What these two women shared is consistent with a recent informal survey published in Adoptive Families Magazine. The survey presented the birth parents’ perspective and what they are thinking when they choose adoptive parents (see Adoptive Families Magazine September/October 2008 issue at p.40). Among the criteria Adoptive Families presented as important to birth parents were a stable and financially secure home life for the child.

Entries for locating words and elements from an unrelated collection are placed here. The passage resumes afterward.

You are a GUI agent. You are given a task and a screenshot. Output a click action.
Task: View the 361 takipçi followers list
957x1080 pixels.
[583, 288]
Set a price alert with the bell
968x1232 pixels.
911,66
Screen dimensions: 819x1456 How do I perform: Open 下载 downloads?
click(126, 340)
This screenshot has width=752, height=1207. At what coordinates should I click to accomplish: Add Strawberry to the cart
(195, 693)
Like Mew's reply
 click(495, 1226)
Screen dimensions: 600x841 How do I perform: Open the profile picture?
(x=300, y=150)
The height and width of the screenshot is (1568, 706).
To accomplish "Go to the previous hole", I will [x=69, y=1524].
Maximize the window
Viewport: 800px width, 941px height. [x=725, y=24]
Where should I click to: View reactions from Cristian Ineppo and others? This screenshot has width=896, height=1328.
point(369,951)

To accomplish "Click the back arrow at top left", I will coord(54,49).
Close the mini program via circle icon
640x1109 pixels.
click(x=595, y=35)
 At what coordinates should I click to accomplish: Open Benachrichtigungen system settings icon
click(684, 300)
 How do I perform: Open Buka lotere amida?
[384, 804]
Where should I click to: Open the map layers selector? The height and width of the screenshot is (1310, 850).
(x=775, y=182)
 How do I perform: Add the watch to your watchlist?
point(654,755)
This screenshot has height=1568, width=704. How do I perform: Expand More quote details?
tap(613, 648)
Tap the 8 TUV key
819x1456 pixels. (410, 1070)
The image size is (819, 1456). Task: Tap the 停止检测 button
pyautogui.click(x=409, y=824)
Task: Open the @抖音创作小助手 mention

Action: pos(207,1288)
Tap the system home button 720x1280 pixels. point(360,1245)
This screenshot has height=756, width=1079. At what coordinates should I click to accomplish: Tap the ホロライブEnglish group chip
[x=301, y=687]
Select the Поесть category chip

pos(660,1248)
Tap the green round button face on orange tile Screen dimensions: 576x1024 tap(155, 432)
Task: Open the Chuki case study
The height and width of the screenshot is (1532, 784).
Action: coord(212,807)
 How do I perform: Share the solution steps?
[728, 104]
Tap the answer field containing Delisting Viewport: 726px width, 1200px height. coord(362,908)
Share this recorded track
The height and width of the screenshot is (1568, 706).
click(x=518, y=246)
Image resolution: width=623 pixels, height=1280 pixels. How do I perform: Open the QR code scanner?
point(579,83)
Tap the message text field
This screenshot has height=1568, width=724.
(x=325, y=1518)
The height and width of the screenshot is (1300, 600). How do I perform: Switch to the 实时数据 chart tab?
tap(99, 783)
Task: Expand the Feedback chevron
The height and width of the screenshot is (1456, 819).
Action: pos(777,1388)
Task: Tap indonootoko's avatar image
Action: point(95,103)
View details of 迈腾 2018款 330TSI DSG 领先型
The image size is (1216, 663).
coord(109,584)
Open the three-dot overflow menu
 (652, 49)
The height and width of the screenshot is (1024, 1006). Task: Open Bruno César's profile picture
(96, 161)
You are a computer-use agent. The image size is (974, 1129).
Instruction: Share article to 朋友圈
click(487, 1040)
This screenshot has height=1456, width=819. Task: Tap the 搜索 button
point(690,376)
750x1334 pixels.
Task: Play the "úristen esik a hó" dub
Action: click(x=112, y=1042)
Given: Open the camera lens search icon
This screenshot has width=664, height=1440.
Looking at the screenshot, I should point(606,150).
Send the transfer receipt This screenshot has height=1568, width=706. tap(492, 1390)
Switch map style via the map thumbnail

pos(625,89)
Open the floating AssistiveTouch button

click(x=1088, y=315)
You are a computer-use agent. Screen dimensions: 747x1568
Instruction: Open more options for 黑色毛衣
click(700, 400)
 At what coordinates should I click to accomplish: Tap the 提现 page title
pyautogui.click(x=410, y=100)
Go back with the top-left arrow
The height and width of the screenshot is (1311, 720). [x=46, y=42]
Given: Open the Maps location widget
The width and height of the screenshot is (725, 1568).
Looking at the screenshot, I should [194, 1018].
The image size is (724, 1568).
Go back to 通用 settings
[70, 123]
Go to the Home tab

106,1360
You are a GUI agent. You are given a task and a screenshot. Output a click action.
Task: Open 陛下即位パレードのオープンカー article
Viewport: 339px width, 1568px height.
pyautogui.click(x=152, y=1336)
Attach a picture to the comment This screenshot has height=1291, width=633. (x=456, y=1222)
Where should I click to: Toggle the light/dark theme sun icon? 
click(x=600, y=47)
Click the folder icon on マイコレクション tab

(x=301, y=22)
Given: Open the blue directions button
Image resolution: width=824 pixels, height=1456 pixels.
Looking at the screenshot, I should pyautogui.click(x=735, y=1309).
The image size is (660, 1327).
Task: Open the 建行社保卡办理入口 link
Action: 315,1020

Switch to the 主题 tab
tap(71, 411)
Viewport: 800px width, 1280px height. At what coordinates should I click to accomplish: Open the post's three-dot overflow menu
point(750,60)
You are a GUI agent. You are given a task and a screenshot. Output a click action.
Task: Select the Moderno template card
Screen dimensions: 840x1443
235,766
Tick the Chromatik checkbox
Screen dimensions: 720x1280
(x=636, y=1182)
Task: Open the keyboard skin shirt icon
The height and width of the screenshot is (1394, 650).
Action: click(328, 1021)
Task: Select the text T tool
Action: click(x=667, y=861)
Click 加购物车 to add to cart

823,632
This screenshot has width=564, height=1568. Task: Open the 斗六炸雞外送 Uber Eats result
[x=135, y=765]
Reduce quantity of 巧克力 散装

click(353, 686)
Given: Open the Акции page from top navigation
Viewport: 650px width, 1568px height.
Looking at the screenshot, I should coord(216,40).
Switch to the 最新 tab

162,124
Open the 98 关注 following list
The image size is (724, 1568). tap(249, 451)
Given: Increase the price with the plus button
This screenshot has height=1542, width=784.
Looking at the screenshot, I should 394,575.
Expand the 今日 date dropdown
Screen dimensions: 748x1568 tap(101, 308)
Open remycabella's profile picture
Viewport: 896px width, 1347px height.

Everything we list among our Pickable Factors is legitimate, to us. But it isn’t always relevant for birth families. A dear friend (Mel from Stirrup Queens) emailed me about this issue, and I took some time to really think about it. I put myself back in “waiting mode” and I thought about things from the birth parent perspective. Ultimately, I think what brings us together with our children’s birth parents is largely out of our control and that is very hard to deal with. We can obsess about just about anything and everything as part of this process; it is so hard to live a life with so little control about how, when and where we’re going to become a mom or a dad. But the reality is that at the end of the day the obsessing and worrying is for nothing. Cancer, your religion, your marital status are all aspects of who you are, but they don’t define you. It’s what defines you as a whole – not just itemized, compartmentalized things on a list, even elephant sized things – that make a fit for a forever family. The right birth family for your situation usually is the birth family that sees the whole you and looks past elephants and minutia to see who you really are and what you have to offer a baby, even if the essence of you is somehow inarticulably summed up by the beautiful baseball cap you’re wearing in the picture you threw into your profile at the last minute.